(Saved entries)
+++
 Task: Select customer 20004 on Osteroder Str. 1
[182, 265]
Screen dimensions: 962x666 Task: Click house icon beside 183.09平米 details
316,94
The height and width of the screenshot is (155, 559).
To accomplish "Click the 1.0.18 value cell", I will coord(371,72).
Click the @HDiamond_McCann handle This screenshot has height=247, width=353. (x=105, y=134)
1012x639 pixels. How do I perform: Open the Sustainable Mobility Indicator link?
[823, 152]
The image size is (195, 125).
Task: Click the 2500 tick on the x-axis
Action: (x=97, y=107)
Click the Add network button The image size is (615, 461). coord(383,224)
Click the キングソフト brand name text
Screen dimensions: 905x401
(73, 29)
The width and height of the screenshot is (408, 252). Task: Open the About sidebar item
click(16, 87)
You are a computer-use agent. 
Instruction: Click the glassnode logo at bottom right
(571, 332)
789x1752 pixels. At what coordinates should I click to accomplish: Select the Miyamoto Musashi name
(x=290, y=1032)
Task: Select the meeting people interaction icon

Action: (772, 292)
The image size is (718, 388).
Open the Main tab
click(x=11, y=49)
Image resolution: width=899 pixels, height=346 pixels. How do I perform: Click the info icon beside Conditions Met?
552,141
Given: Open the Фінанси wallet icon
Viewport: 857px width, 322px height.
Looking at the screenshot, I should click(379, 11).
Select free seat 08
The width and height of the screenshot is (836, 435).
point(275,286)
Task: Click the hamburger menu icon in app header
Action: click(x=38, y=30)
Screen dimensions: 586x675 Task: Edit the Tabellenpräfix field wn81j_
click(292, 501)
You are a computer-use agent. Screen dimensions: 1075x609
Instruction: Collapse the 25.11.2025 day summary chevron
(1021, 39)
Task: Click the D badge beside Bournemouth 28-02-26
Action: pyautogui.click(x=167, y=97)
+++
- **Aim of the exercise**: Each line of the records that holds the word "agent" should be copied out.

- **Solution below**:
You are a computer-use agent. 
You are a computer-use agent. Screen dimensions: 1075x609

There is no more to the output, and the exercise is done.